Data records
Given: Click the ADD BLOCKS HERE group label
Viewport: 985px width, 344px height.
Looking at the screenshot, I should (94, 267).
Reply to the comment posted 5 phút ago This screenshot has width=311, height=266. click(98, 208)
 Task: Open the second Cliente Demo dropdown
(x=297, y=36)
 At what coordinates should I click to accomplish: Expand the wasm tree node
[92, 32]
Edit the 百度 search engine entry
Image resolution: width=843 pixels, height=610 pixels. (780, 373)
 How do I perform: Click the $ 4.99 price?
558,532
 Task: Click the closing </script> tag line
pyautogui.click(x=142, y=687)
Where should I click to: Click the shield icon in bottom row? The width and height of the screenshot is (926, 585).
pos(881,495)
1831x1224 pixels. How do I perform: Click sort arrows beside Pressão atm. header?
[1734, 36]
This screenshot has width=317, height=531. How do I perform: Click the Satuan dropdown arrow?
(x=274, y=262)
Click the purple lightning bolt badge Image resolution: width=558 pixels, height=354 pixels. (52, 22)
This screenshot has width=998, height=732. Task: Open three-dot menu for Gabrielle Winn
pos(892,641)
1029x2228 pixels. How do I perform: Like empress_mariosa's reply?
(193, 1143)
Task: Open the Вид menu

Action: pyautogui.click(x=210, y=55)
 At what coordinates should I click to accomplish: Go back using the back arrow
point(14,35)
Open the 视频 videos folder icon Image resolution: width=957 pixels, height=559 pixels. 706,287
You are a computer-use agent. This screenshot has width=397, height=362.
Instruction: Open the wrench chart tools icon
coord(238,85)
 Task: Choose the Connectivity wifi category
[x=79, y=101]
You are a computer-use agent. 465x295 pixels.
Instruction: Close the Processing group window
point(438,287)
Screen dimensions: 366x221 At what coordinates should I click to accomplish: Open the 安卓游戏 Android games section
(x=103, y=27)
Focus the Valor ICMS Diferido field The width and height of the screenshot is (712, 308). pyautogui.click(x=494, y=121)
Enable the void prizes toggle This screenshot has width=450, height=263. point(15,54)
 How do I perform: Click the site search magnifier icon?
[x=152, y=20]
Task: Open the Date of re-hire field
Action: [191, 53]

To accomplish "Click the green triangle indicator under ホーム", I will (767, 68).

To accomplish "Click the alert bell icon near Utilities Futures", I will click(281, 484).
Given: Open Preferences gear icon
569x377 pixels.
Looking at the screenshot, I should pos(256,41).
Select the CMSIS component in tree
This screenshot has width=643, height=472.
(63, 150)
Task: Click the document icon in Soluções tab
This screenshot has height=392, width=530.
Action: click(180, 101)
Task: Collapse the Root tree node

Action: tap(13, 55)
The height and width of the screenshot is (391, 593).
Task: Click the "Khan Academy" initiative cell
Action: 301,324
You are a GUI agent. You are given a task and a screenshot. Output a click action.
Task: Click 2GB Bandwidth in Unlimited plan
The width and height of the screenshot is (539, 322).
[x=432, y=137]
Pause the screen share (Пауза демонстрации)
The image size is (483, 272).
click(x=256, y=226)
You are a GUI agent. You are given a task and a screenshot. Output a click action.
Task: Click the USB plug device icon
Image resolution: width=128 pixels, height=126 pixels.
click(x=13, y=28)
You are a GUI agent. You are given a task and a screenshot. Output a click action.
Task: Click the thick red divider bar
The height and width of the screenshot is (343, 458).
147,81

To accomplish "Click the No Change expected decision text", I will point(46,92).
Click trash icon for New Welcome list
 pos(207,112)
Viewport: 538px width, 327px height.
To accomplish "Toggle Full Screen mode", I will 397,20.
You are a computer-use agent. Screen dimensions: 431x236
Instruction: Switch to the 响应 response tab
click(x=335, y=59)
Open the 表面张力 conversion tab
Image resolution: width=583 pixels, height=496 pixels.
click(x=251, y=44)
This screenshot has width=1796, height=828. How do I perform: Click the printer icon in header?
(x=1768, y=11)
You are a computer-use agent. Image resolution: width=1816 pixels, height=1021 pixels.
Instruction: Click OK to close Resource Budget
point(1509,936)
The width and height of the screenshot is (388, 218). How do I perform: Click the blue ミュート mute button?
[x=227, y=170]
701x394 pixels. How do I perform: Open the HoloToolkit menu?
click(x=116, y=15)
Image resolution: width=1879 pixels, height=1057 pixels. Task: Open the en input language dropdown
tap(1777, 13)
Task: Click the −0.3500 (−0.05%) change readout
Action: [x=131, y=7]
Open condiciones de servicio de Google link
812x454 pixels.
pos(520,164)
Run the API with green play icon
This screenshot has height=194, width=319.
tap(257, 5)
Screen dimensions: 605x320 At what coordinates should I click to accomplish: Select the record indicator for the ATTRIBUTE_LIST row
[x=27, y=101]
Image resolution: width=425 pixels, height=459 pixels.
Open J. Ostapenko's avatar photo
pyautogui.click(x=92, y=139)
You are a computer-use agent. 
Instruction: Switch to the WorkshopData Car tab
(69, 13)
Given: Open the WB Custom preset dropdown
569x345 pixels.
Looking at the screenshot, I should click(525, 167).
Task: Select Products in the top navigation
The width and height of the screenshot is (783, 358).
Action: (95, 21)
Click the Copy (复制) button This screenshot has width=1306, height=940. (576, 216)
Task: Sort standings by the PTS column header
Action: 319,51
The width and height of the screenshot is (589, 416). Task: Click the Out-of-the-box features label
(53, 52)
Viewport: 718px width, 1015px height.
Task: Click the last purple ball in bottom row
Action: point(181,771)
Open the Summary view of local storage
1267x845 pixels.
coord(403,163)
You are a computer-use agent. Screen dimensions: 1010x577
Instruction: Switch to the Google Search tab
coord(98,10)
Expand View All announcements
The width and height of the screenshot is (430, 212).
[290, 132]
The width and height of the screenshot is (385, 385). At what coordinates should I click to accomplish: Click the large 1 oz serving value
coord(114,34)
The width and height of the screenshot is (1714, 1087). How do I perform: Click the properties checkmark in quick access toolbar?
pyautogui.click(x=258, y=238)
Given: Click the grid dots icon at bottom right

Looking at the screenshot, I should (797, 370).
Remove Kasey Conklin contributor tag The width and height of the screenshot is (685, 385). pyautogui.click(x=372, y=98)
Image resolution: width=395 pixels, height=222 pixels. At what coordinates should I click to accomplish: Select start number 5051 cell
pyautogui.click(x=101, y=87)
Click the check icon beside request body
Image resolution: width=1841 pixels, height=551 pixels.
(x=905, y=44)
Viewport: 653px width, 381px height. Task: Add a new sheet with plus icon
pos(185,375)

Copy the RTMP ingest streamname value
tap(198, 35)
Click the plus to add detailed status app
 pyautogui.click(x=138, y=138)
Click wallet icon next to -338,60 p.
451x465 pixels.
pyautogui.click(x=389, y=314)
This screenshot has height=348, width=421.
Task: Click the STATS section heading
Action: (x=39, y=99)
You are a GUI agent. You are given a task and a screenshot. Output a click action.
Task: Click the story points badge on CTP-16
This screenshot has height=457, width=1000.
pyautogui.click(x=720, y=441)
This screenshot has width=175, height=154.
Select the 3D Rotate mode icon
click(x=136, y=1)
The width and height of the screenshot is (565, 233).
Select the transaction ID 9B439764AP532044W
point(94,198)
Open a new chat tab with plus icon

Aim of the exercise
Put each line of the rows above into a JSON array of strings, one string per line, leaving out any blank lines.

Final answer
[
  "Given: Click the ADD BLOCKS HERE group label",
  "Viewport: 985px width, 344px height.",
  "Looking at the screenshot, I should (94, 267).",
  "Reply to the comment posted 5 phút ago This screenshot has width=311, height=266. click(98, 208)",
  " Task: Open the second Cliente Demo dropdown",
  "(x=297, y=36)",
  " At what coordinates should I click to accomplish: Expand the wasm tree node",
  "[92, 32]",
  "Edit the 百度 search engine entry",
  "Image resolution: width=843 pixels, height=610 pixels. (780, 373)",
  " How do I perform: Click the $ 4.99 price?",
  "558,532",
  " Task: Click the closing </script> tag line",
  "pyautogui.click(x=142, y=687)",
  "Where should I click to: Click the shield icon in bottom row? The width and height of the screenshot is (926, 585).",
  "pos(881,495)",
  "1831x1224 pixels. How do I perform: Click sort arrows beside Pressão atm. header?",
  "[1734, 36]",
  "This screenshot has width=317, height=531. How do I perform: Click the Satuan dropdown arrow?",
  "(x=274, y=262)",
  "Click the purple lightning bolt badge Image resolution: width=558 pixels, height=354 pixels. (52, 22)",
  "This screenshot has width=998, height=732. Task: Open three-dot menu for Gabrielle Winn",
  "pos(892,641)",
  "1029x2228 pixels. How do I perform: Like empress_mariosa's reply?",
  "(193, 1143)",
  "Task: Open the Вид menu",
  "Action: pyautogui.click(x=210, y=55)",
  " At what coordinates should I click to accomplish: Go back using the back arrow",
  "point(14,35)",
  "Open the 视频 videos folder icon Image resolution: width=957 pixels, height=559 pixels. 706,287",
  "You are a computer-use agent. This screenshot has width=397, height=362.",
  "Instruction: Open the wrench chart tools icon",
  "coord(238,85)",
  " Task: Choose the Connectivity wifi category",
  "[x=79, y=101]",
  "You are a computer-use agent. 465x295 pixels.",
  "Instruction: Close the Processing group window",
  "point(438,287)",
  "Screen dimensions: 366x221 At what coordinates should I click to accomplish: Open the 安卓游戏 Android games section",
  "(x=103, y=27)",
  "Focus the Valor ICMS Diferido field The width and height of the screenshot is (712, 308). pyautogui.click(x=494, y=121)",
  "Enable the void prizes toggle This screenshot has width=450, height=263. point(15,54)",
  " How do I perform: Click the site search magnifier icon?",
  "[x=152, y=20]",
  "Task: Open the Date of re-hire field",
  "Action: [191, 53]",
  "To accomplish \"Click the green triangle indicator under ホーム\", I will (767, 68).",
  "To accomplish \"Click the alert bell icon near Utilities Futures\", I will click(281, 484).",
  "Given: Open Preferences gear icon",
  "569x377 pixels.",
  "Looking at the screenshot, I should pos(256,41).",
  "Select the CMSIS component in tree",
  "This screenshot has width=643, height=472.",
  "(63, 150)",
  "Task: Click the document icon in Soluções tab",
  "This screenshot has height=392, width=530.",
  "Action: click(180, 101)",
  "Task: Collapse the Root tree node",
  "Action: tap(13, 55)",
  "The height and width of the screenshot is (391, 593).",
  "Task: Click the \"Khan Academy\" initiative cell",
  "Action: 301,324",
  "You are a GUI agent. You are given a task and a screenshot. Output a click action.",
  "Task: Click 2GB Bandwidth in Unlimited plan",
  "The width and height of the screenshot is (539, 322).",
  "[x=432, y=137]",
  "Pause the screen share (Пауза демонстрации)",
  "The image size is (483, 272).",
  "click(x=256, y=226)",
  "You are a GUI agent. You are given a task and a screenshot. Output a click action.",
  "Task: Click the USB plug device icon",
  "Image resolution: width=128 pixels, height=126 pixels.",
  "click(x=13, y=28)",
  "You are a GUI agent. You are given a task and a screenshot. Output a click action.",
  "Task: Click the thick red divider bar",
  "The height and width of the screenshot is (343, 458).",
  "147,81",
  "To accomplish \"Click the No Change expected decision text\", I will point(46,92).",
  "Click trash icon for New Welcome list",
  " pos(207,112)",
  "Viewport: 538px width, 327px height.",
  "To accomplish \"Toggle Full Screen mode\", I will 397,20.",
  "You are a computer-use agent. Screen dimensions: 431x236",
  "Instruction: Switch to the 响应 response tab",
  "click(x=335, y=59)",
  "Open the 表面张力 conversion tab",
  "Image resolution: width=583 pixels, height=496 pixels.",
  "click(x=251, y=44)",
  "This screenshot has width=1796, height=828. How do I perform: Click the printer icon in header?",
  "(x=1768, y=11)",
  "You are a computer-use agent. Image resolution: width=1816 pixels, height=1021 pixels.",
  "Instruction: Click OK to close Resource Budget",
  "point(1509,936)",
  "The width and height of the screenshot is (388, 218). How do I perform: Click the blue ミュート mute button?",
  "[x=227, y=170]",
  "701x394 pixels. How do I perform: Open the HoloToolkit menu?",
  "click(x=116, y=15)",
  "Image resolution: width=1879 pixels, height=1057 pixels. Task: Open the en input language dropdown",
  "tap(1777, 13)",
  "Task: Click the −0.3500 (−0.05%) change readout",
  "Action: [x=131, y=7]",
  "Open condiciones de servicio de Google link",
  "812x454 pixels.",
  "pos(520,164)",
  "Run the API with green play icon",
  "This screenshot has height=194, width=319.",
  "tap(257, 5)",
  "Screen dimensions: 605x320 At what coordinates should I click to accomplish: Select the record indicator for the ATTRIBUTE_LIST row",
  "[x=27, y=101]",
  "Image resolution: width=425 pixels, height=459 pixels.",
  "Open J. Ostapenko's avatar photo",
  "pyautogui.click(x=92, y=139)",
  "You are a computer-use agent. ",
  "Instruction: Switch to the WorkshopData Car tab",
  "(69, 13)",
  "Given: Open the WB Custom preset dropdown",
  "569x345 pixels.",
  "Looking at the screenshot, I should click(525, 167).",
  "Task: Select Products in the top navigation",
  "The width and height of the screenshot is (783, 358).",
  "Action: (95, 21)",
  "Click the Copy (复制) button This screenshot has width=1306, height=940. (576, 216)",
  "Task: Sort standings by the PTS column header",
  "Action: 319,51",
  "The width and height of the screenshot is (589, 416). Task: Click the Out-of-the-box features label",
  "(53, 52)",
  "Viewport: 718px width, 1015px height.",
  "Task: Click the last purple ball in bottom row",
  "Action: point(181,771)",
  "Open the Summary view of local storage",
  "1267x845 pixels.",
  "coord(403,163)",
  "You are a computer-use agent. Screen dimensions: 1010x577",
  "Instruction: Switch to the Google Search tab",
  "coord(98,10)",
  "Expand View All announcements",
  "The width and height of the screenshot is (430, 212).",
  "[290, 132]",
  "The width and height of the screenshot is (385, 385). At what coordinates should I click to accomplish: Click the large 1 oz serving value",
  "coord(114,34)",
  "The width and height of the screenshot is (1714, 1087). How do I perform: Click the properties checkmark in quick access toolbar?",
  "pyautogui.click(x=258, y=238)",
  "Given: Click the grid dots icon at bottom right",
  "Looking at the screenshot, I should (797, 370).",
  "Remove Kasey Conklin contributor tag The width and height of the screenshot is (685, 385). pyautogui.click(x=372, y=98)",
  "Image resolution: width=395 pixels, height=222 pixels. At what coordinates should I click to accomplish: Select start number 5051 cell",
  "pyautogui.click(x=101, y=87)",
  "Click the check icon beside request body",
  "Image resolution: width=1841 pixels, height=551 pixels.",
  "(x=905, y=44)",
  "Viewport: 653px width, 381px height. Task: Add a new sheet with plus icon",
  "pos(185,375)",
  "Copy the RTMP ingest streamname value",
  "tap(198, 35)",
  "Click the plus to add detailed status app",
  " pyautogui.click(x=138, y=138)",
  "Click wallet icon next to -338,60 p.",
  "451x465 pixels.",
  "pyautogui.click(x=389, y=314)",
  "This screenshot has height=348, width=421.",
  "Task: Click the STATS section heading",
  "Action: (x=39, y=99)",
  "You are a GUI agent. You are given a task and a screenshot. Output a click action.",
  "Task: Click the story points badge on CTP-16",
  "This screenshot has height=457, width=1000.",
  "pyautogui.click(x=720, y=441)",
  "This screenshot has width=175, height=154.",
  "Select the 3D Rotate mode icon",
  "click(x=136, y=1)",
  "The width and height of the screenshot is (565, 233).",
  "Select the transaction ID 9B439764AP532044W",
  "point(94,198)",
  "Open a new chat tab with plus icon"
]